MATERIAL SUPPLIED:

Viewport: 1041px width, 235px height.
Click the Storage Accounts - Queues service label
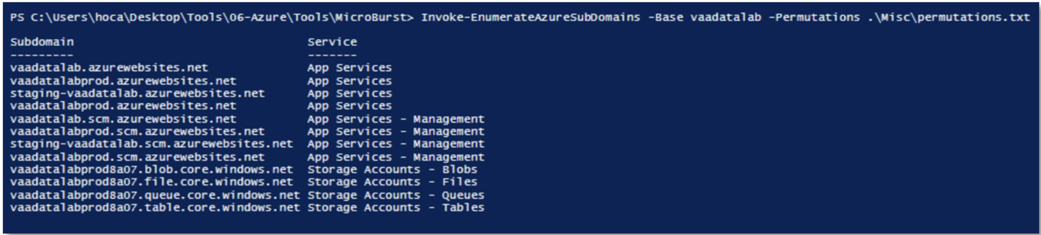396,195
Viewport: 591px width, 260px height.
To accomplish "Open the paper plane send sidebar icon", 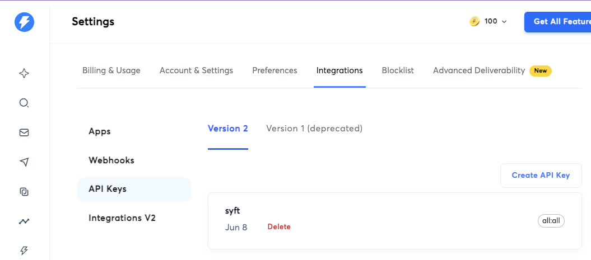I will tap(24, 162).
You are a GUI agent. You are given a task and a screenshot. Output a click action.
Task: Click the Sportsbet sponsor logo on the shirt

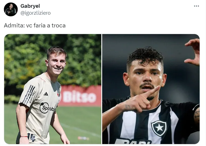click(x=47, y=108)
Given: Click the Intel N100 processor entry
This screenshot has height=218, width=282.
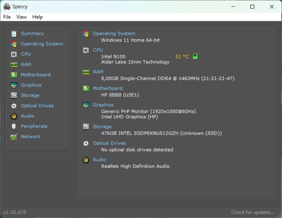Looking at the screenshot, I should (x=113, y=56).
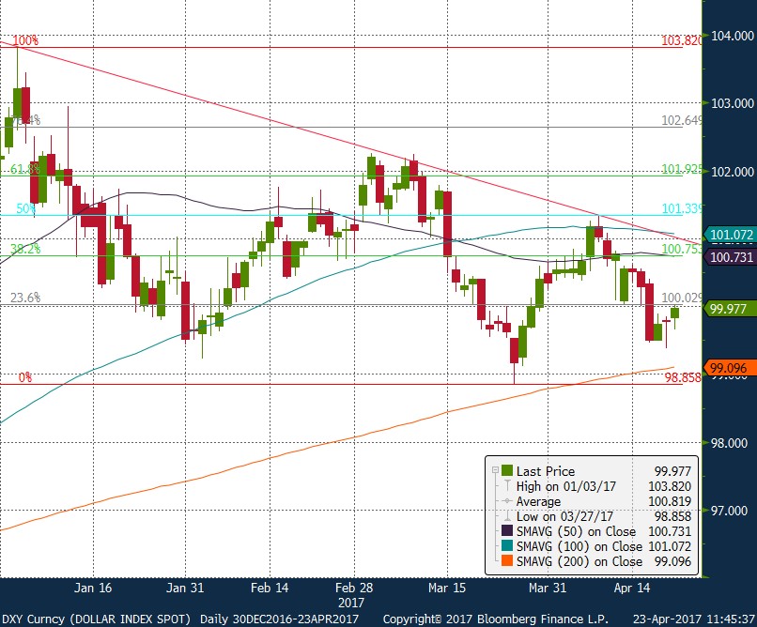
Task: Select the High marker icon in legend
Action: tap(507, 486)
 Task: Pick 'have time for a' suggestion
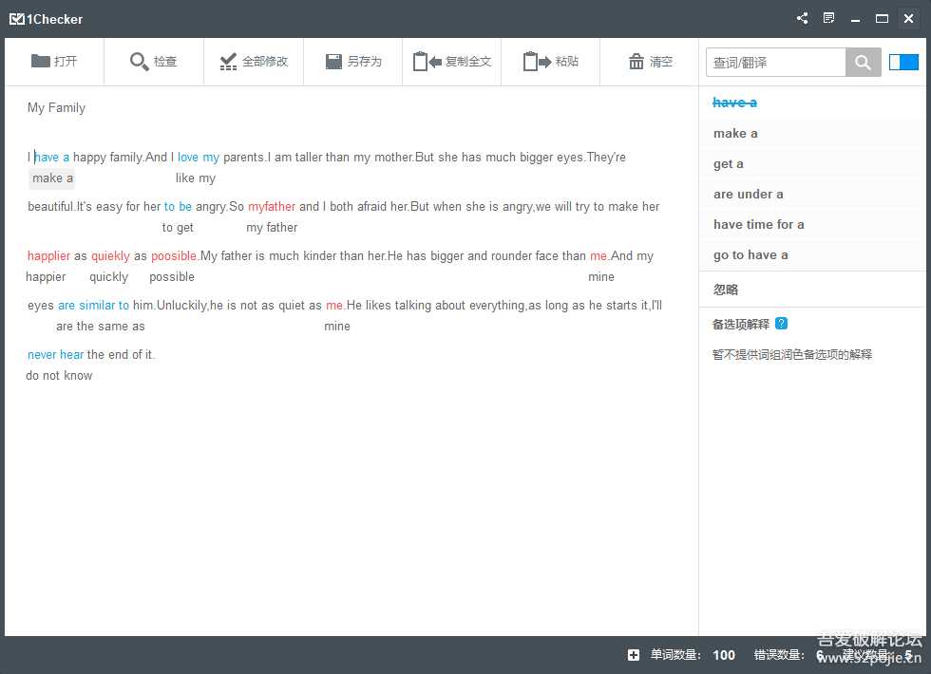pos(758,225)
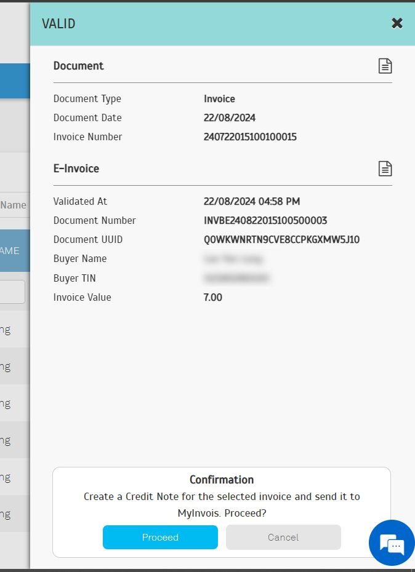Click the Document Type value 'Invoice'
The height and width of the screenshot is (572, 415).
[x=219, y=98]
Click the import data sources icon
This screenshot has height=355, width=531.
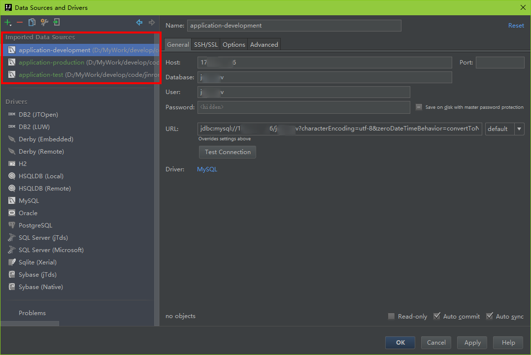tap(57, 22)
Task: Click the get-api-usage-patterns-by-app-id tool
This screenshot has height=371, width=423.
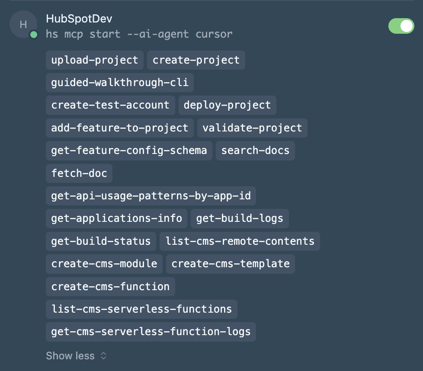Action: [x=151, y=196]
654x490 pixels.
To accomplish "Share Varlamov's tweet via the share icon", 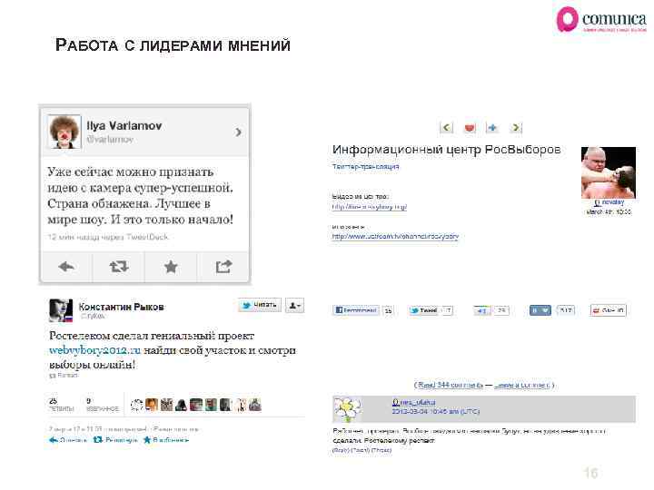I will coord(223,266).
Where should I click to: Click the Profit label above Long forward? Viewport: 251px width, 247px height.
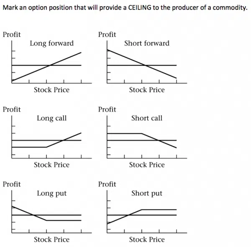(x=12, y=34)
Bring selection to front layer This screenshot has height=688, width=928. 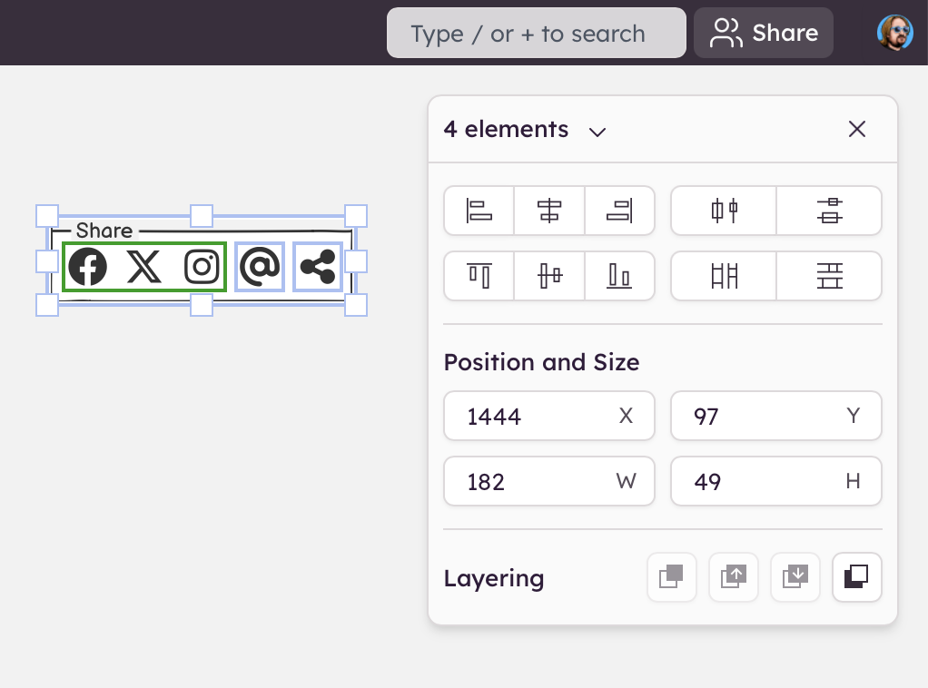click(671, 577)
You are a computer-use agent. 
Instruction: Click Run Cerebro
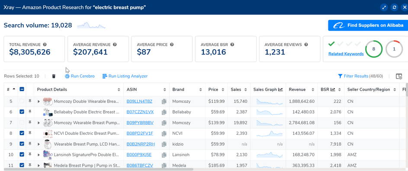(x=80, y=76)
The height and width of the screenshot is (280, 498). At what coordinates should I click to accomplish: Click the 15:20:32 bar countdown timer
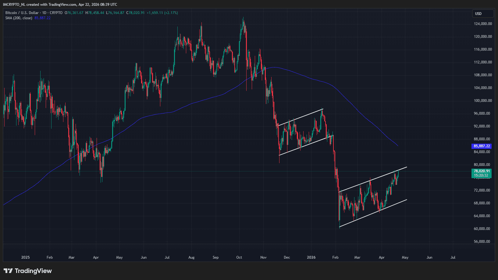481,175
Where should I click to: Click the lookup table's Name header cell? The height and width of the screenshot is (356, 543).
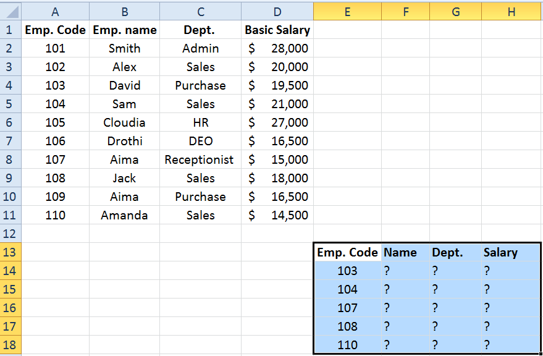click(x=405, y=252)
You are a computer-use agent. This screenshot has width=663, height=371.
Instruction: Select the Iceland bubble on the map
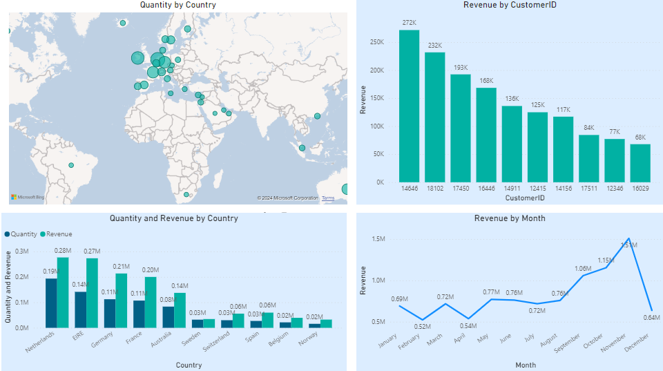point(123,23)
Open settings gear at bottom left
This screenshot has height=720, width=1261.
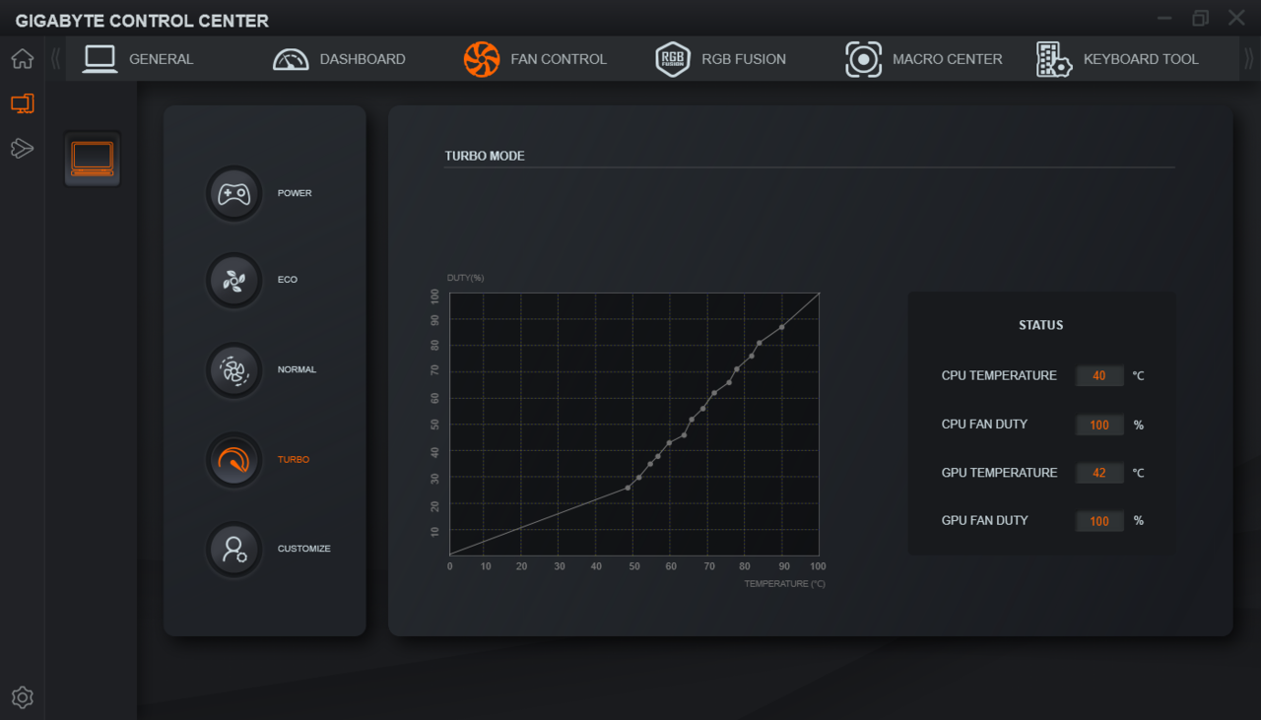22,697
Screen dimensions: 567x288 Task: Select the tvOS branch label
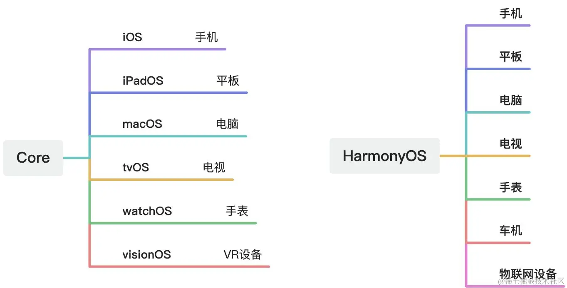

ACTIVITY: Some lines above may hold the word "computer"; say how many do, giving nothing besides the number.

RESPONSE TO THE TASK: 2